** Data provided follows **
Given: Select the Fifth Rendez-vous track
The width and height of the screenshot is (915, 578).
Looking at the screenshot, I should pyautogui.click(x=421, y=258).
** End of Data provided **
** Data provided follows **
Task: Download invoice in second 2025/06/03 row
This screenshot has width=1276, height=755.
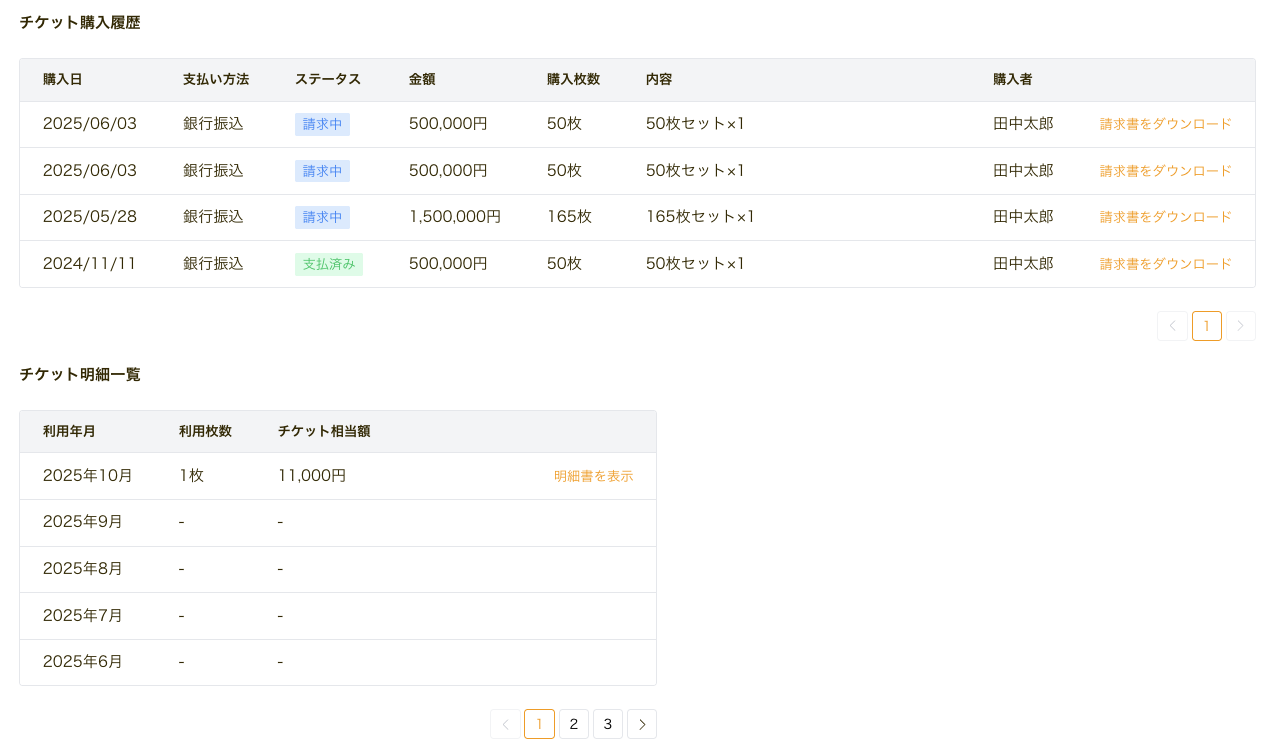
** End of Data provided **
▶ Exercise objective:
Reprint exactly the lines above that start at the one with "Task: Download invoice" and end at the one with "This screenshot has width=1276, height=755.", keeping both and adding none.

▶ Expected output:
Task: Download invoice in second 2025/06/03 row
This screenshot has width=1276, height=755.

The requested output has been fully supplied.